Hello, Is STAR aligner recommended for use with ChIP-seq data? I am trying to use STAR for ChIP-seq data to obtain reads mapped to multiple regions of the genome with mismatch options, which STAR seems to do better than Bowtie2. I get only around 14% of reads mapped, and around 80% in "% of reads unmapped: too short". From the suggestions in the link - https://groups.google.com/forum/#!topic/rna-star/E_mKqm9jDm0, I tried --alignIntronMax 1 option but the results are similar. Please advise, thank you.

star ChIP-Seq alignment • 8.8k views

ADD COMMENT • link updated 7.2 years ago by predeus ★ 2.1k • written 7.2 years ago by varsha619 ▴ 90

0

Entering edit mode

around 80% in "% of reads unmapped: too short".

What is the size distribution of reads in that pool (or this data in general)? If the reads are very short (< 30-40 bp, after scan/trim) then it may indeed be difficult to map them.
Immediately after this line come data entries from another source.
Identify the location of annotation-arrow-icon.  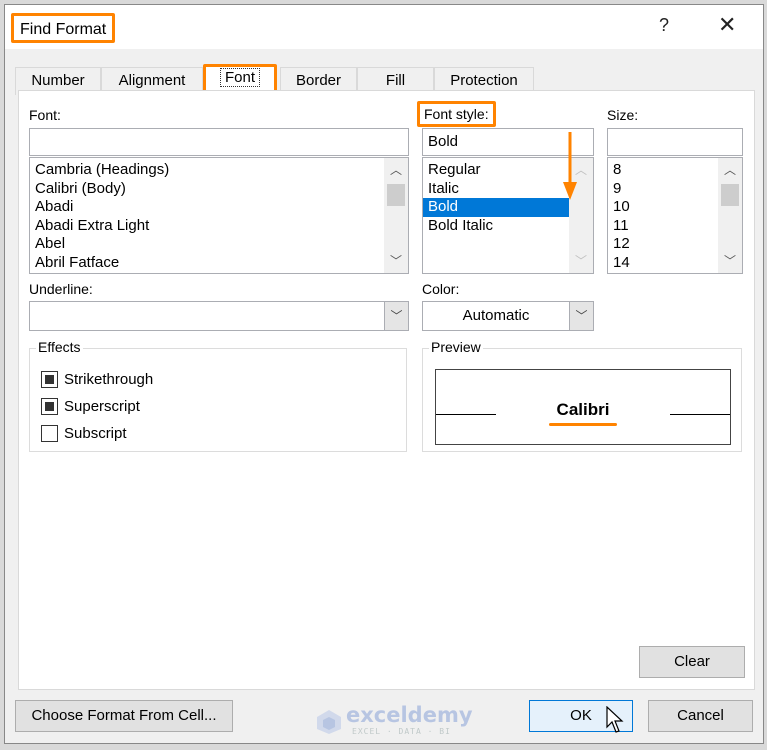
(570, 166).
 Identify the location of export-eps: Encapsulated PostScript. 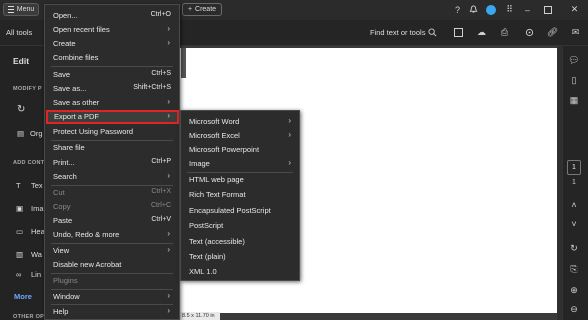
(240, 211).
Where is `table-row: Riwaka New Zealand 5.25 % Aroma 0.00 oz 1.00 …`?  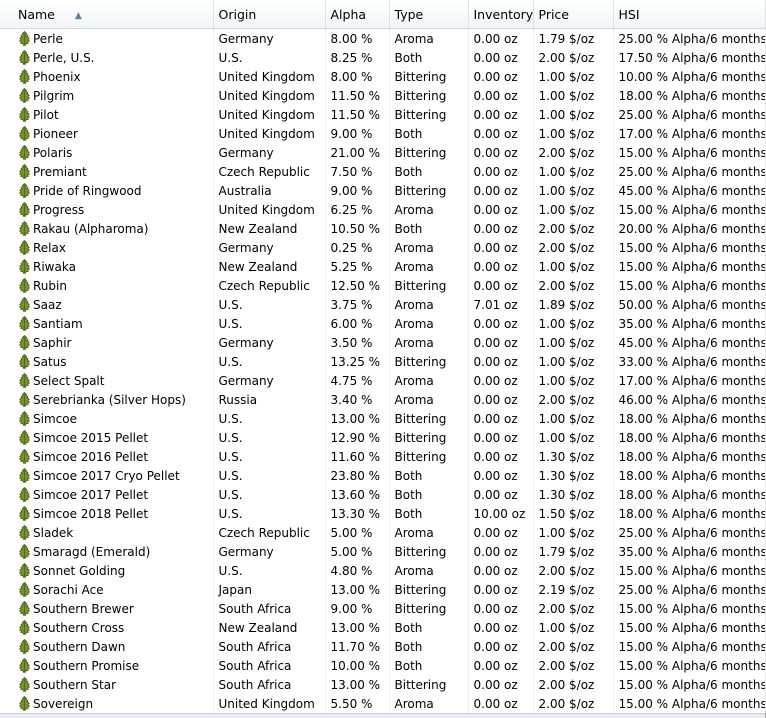 table-row: Riwaka New Zealand 5.25 % Aroma 0.00 oz 1.00 … is located at coordinates (383, 266).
ADD REPLY • link 7.2 years ago by GenoMax 152k

0

Entering edit mode

@genomax, The average read size is 50-75bp

ADD REPLY • link 7.2 years ago by varsha619 ▴ 90

0

Entering edit mode

Then @predeus' answer may not apply. You likely have a different problem. Have you checked a sampling of reads that do not map by blast? You could have some sort of contamination in your data.
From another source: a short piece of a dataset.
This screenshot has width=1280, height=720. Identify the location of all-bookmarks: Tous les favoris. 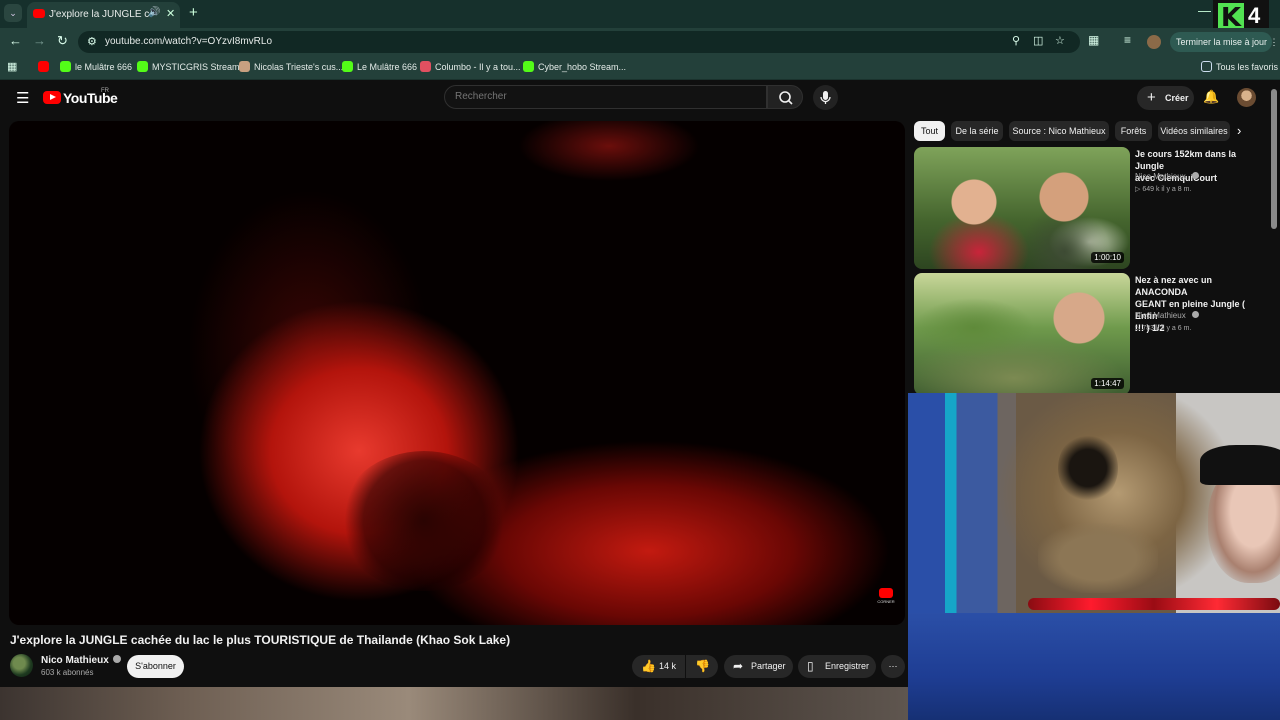
(1240, 66).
ADD REPLY • link 7.2 years ago by GenoMax 152k

1

Entering edit mode

I concur with genomax. Did you run FastQC on the fastq files? It's likely that only about 18% of your reads are usable if both STAR and bowtie2 agree. Depending on what FastQC says, you may be able to rescue some more reads by adapter trimming.

ADD REPLY • link 7.2 years ago by Friederike 9.0k

0

Entering edit mode

I will check this, thank you for your help!

ADD REPLY • link 7.2 years ago by varsha619 ▴ 90

0

Entering edit mode

can you post the entire command you're using and the log file output?

ADD REPLY • link 7.2 years ago by Friederike 9.0k

0

Entering edit mode

STAR --genomeDir /genomes/dm6/Sequence/STARindex --runThreadN 8 --readFilesIn in.fastq --outSAMtype BAM SortedByCoordinate --outFileNamePrefix star_out

ADD REPLY • link 7.2 years ago by varsha619 ▴ 90

score 3 · Answer 1 · 2018-05-29

3

Entering edit mode

7.2 years ago

predeus ★ 2.1k

"too short" is STAR's euphemism for reads that just fail to align. What's the alignment rate you're getting with bowtie2? Chip-Seq is very tricky experimentally, so it happens quite often that libraries are full of adapter sequences etc. Aligners (as long as you are using a well-supported modern one, like bwa, bowtie2, or STAR) should not matter all that much.

Some types (e.g. H3K9me3) are also enriched for multimapping reads because these marks are enriched in heterochromatin.

ADD COMMENT • link 7.2 years ago by predeus ★ 2.1k

0

Entering edit mode

Bowtie2 also gave me only 18% alignment but I was confused because the file sizes are not comparable. The bam file from Bowtie2 (1,035,494,925) is much larger than the one from STAR (275,497,682). P.S. It's fly genome, hence the smaller sizes.

ADD REPLY • link 7.2 years ago by varsha619 ▴ 90

0

Entering edit mode

Size discrepancy could just be due to bowtie2 including unaligned reads in the BAM vs STAR not doing that.

ADD REPLY • link 7.2 years ago by GenoMax 152k

0

Entering edit mode

@genomax, does Bowtie2 output unaligned reads by default? Even when I don't use --un option

ADD REPLY • link 7.2 years ago by varsha619 ▴ 90

2

Entering edit mode

Since you did not use --no-unal your file must have unaligned reads. --un separates these reads in a new file.